> **TASK BRIEF**:
Start at the line with "At what coordinates" in the records below, stop at the line with "Switch to the Группы tab", and return every line in that span exactly, the two end lines included.

> **DATASET EXTRACT**:
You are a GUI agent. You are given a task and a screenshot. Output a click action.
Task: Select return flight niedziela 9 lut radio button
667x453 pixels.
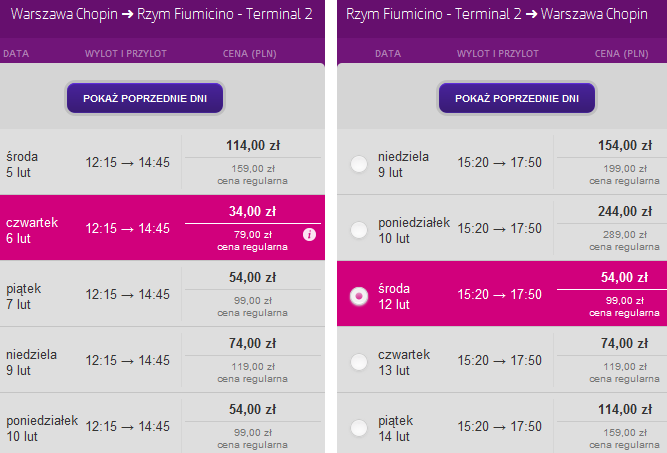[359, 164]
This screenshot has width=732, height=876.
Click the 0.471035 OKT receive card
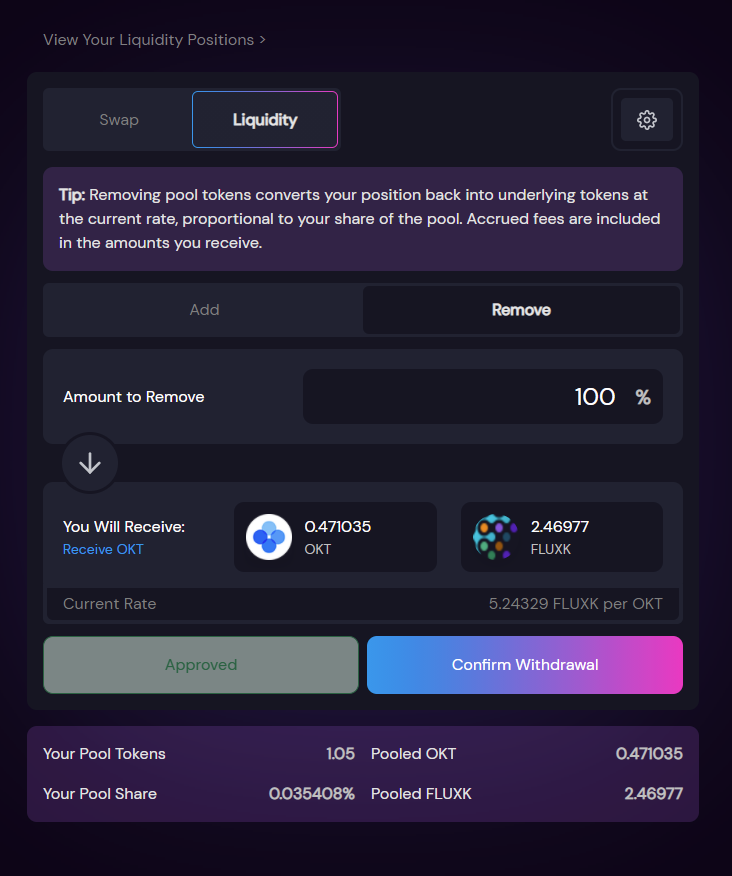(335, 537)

==

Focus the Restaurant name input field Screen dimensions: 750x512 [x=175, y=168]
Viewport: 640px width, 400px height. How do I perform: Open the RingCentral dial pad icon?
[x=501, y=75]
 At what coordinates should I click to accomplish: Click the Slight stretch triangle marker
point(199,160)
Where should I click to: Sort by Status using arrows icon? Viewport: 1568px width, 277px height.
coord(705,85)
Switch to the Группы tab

> **FINISHED TASK**:
 At what coordinates should I click to accomplish: Click the Slight stretch triangle marker
point(199,160)
Where should I click to: Sort by Status using arrows icon? Viewport: 1568px width, 277px height.
coord(705,85)
Switch to the Группы tab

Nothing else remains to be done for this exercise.